• [Excerpted records]:
◇ ◇ ◇
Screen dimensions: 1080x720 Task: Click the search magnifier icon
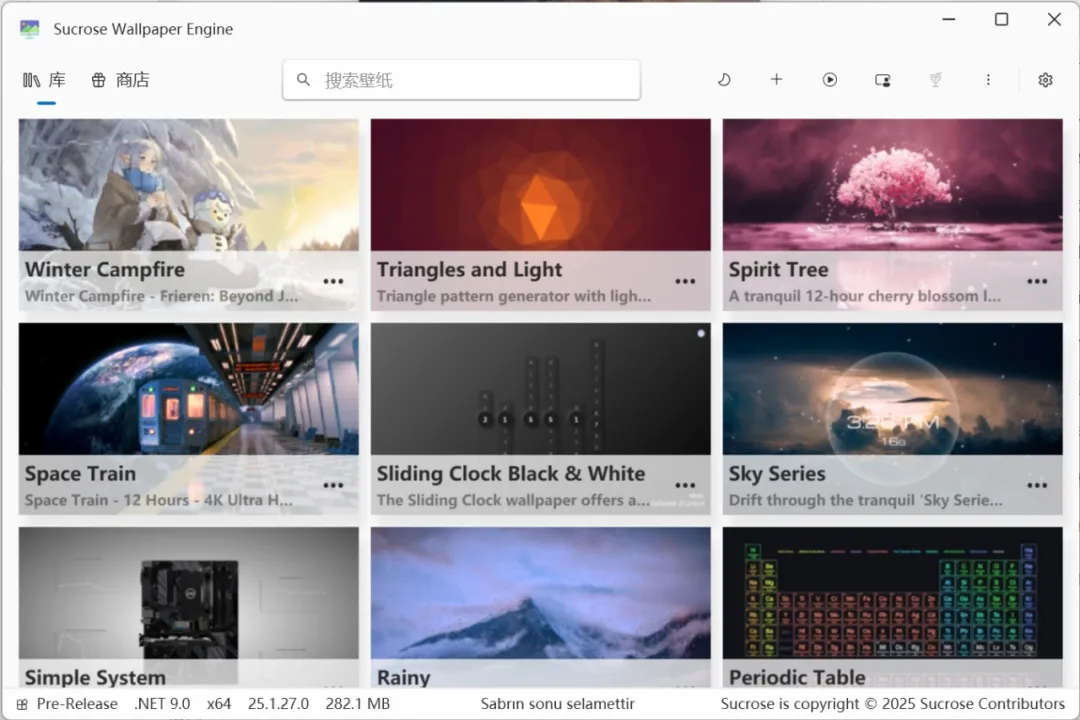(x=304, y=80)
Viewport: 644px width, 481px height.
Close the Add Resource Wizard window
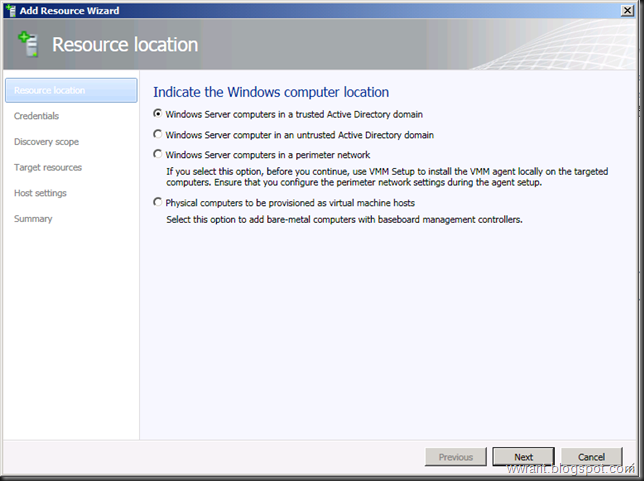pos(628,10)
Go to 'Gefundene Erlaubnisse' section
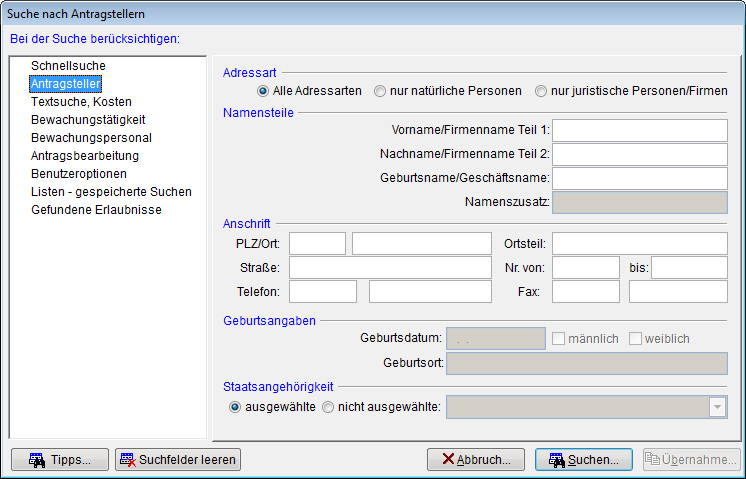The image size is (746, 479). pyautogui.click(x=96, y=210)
◇ ◇ ◇
• [Your goal]: With the pictures removed, the entries above should be transcribed exactly.

• [Task response]:
Screen dimensions: 1080x720 Task: Click the search magnifier icon
(x=304, y=80)
Viewport: 644px width, 481px height.
Close the Add Resource Wizard window
pos(628,10)
Go to 'Gefundene Erlaubnisse' section
The image size is (746, 479). pyautogui.click(x=96, y=210)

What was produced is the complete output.